In the present, Bloom investigates the case in between her visits with Gale. She comes to believe that the apparent evidence against Gale does not add up. She is tailed several times in her car by a figure who turns out to be Dusty Wright, the alleged one-time lover and colleague of Harraway, who she suspects was the real killer. Wright slips evidence to Bloom that suggests Gale has been framed, implying that the actual murderer videotaped the crime. Bloom pursues this lead until she finds a tape revealing that Harraway, who was suffering from terminal leukemia, had committed an elaborate suicide to look like murder. She and Wright are both seen on the videotape, showing that they framed Gale as part of a plan to discredit the death penalty.

Bloom does not find this evidence until the day of Gale's scheduled execution. She tries to give the tape to the authorities in time to stop the execution. She arrives at the prison just as the warden announces that it has already been carried out. The tape is then released, causing a media and political uproar over the execution of an innocent man. Later, Wright receives the fee that Bloom's magazine agreed to pay for the interview, and delivers it to Gale's ex-wife in Spain, along with a postcard from Berlin in San Francisco apologizing for the false rape accusation. His ex-wife looks distraught, knowing Gale told the truth and that she effectively stole their child away from him.

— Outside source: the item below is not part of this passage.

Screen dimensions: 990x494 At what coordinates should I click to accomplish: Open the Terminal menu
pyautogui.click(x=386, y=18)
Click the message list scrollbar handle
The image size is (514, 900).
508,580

Much later still, a videotape labelled "Off the Record" is delivered to Bloom. This tape picks up at the point where Wright confirmed that Harraway was dead, then continues on to show him stepping aside to allow Gale, also present and party to the suicide, to caress her body. It was in doing this that Gale left his fingerprints on Harraway's plastic suffocation bag, showing he knowingly sacrificed himself to prove innocent prisoners are executed.

Cast[edit]

Production[edit]

The Life of David Gale was shot in multiple places, including: Huntsville, Texas; Sam Houston State University; The University of Texas at Austin; Garrison Hall, KLRU-TV, Austin, Texas; Metro Espresso Bar (now Cafe Medici), 2222 Guadalupe St, Austin, TX; Cain and Abel's Bar, Austin, TX; Gumbo's Louisiana Style Cafe; and Plaça Reial, Barcelona.

Reception[edit]

The Life Of David Gale received overwhelmingly negative reviews from critics and has a rating of 19% on Rotten Tomatoes based on 156 reviews with an average score of 4.2 out of 10. The consensus states "Instead of offering a convincing argument against the death penalty, this implausible, convoluted thriller pounds the viewer over the head with its message."[3] The film also has a score of 31 out of 100 on Metacritic based on 36 reviews indicating 'Generally unfavorable reviews.'[4]

Chicago Sun-Times critic Roger Ebert gave the film a rare zero stars and stated in his review "I am sure the filmmakers believe their film is against the death penalty. I believe it supports it and hopes to discredit the opponents of the penalty as unprincipled fraudsters. Spacey and Parker are honorable men... The last shot made me want to throw something at the screen – maybe Spacey and Parker."[5]

Soundtrack[edit]

The soundtrack (composed by Alex and Jake Parker) has been used in various film trailers, specifically the tracks "The Life of David Gale" and "Almost Martyrs". The score has been used in the trailers for World Trade Center, Munich, In the Valley of Elah, Milk, and most recently, The Artist and The Iron Lady.